En la actualidad, voces de distintos ámbitos se levantan para decir que las restricciones impuestas a partir de la pandemia confabulan contra el vivir democrático.

Ante eso, la gobernadora afirma: “No coincido con esa mirada, porque las limitaciones actuales al movimiento o a los horarios no se encuentran por fuera de lo que la democracia pone en cabeza del Ejecutivo para tomar decisiones, es decir, están dentro de las medidas democráticas que el presidente, los gobernadores o los intendentes tienen la facultad de tomar”.

Y sostiene: “No conspira contra la división de poderes ni contra las obligaciones que tenemos. Estamos priorizando el cuidado de las personas, lo que es parte fundamental de nuestra tarea”.
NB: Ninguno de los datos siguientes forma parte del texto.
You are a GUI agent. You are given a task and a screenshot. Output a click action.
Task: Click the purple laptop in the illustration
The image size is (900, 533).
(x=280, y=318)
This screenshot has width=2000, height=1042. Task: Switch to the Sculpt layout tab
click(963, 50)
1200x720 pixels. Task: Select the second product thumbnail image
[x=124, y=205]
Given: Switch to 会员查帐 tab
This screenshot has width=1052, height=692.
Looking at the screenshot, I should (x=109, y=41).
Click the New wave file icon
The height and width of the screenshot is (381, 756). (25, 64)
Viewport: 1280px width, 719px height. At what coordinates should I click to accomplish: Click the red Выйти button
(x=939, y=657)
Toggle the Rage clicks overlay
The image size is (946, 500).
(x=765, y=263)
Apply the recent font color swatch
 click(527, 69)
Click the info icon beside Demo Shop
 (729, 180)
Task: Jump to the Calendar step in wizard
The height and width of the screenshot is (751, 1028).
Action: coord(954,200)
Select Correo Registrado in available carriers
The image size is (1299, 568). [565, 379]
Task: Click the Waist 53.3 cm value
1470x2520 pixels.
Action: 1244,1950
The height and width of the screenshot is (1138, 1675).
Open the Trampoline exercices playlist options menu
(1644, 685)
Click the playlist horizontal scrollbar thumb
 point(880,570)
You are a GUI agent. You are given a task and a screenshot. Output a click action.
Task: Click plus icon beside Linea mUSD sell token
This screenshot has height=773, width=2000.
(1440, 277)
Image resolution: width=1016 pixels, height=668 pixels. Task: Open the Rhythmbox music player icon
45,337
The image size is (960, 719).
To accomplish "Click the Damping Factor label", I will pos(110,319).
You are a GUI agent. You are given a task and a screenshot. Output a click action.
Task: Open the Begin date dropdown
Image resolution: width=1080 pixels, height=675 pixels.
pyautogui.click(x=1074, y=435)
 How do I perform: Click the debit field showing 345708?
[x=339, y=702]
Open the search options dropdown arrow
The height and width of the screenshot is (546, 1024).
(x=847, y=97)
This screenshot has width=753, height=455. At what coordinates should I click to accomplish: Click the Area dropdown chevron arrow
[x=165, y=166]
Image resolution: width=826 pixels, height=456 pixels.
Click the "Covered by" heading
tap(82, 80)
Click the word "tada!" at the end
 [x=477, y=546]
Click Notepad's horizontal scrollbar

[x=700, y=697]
Buteler coincide, y expone: “Es cierto que hay cuestionamientos por las libertades individuales, pero acá hay que tener en cuenta que estamos en una emergencia sanitaria donde la salud está por encima de cualquier otra cosa. Seguimos viviendo en democracia, porque las decisiones se toman a través de un gobierno constitucional, elegido por todos nosotros. No violamos ningún tipo de norma democrática, sino que cuidamos la salud de los argentinos”.

Natalia Almonacid, presidenta del Concejo Deliberante de Bariloche

Natalia Almonacid, por su parte, opina: “Creo que hay una instancia en que la salud impone determinadas restricciones, para cuidar el bien común de la sociedad. En ese sentido, la importancia está dada en la fortaleza de las instituciones y su funcionamiento. Esa es una cristalización de los sistemas democráticos, y, en función de eso, a nivel local, hemos tenido un gran trabajo para garantizar ese acceso. Pudimos generar rápidamente una mesa de entrada virtual, la publicidad de los actos del Concejo a través de nuestro canal de YouTube, la transmisión por streaming… Frente a las limitaciones, nos renovamos para propiciar el acceso y la participación de los vecinos, que nutren nuestro trabajo”.

En este tiempo, con la presencia del COVID-19, es extraño recordar el 10 de diciembre de 1983, cuando, en el Congreso, durante su primer discurso como presidente electo, Alfonsín soltó aquellas palabras emocionantes de “con la democracia no solo se vota, sino que también se come, se educa y se cura”. Con dolor, Atilio Feudal suspira: “Esta pandemia nos ha desnudado en nuestras debilidades. El sistema educativo, de gratuidad para todos los niveles, es muy bueno; el sistema de salud, claramente no; y el índice de pobreza tan alto dice que, lamentablemente, con la democracia no todos comen”.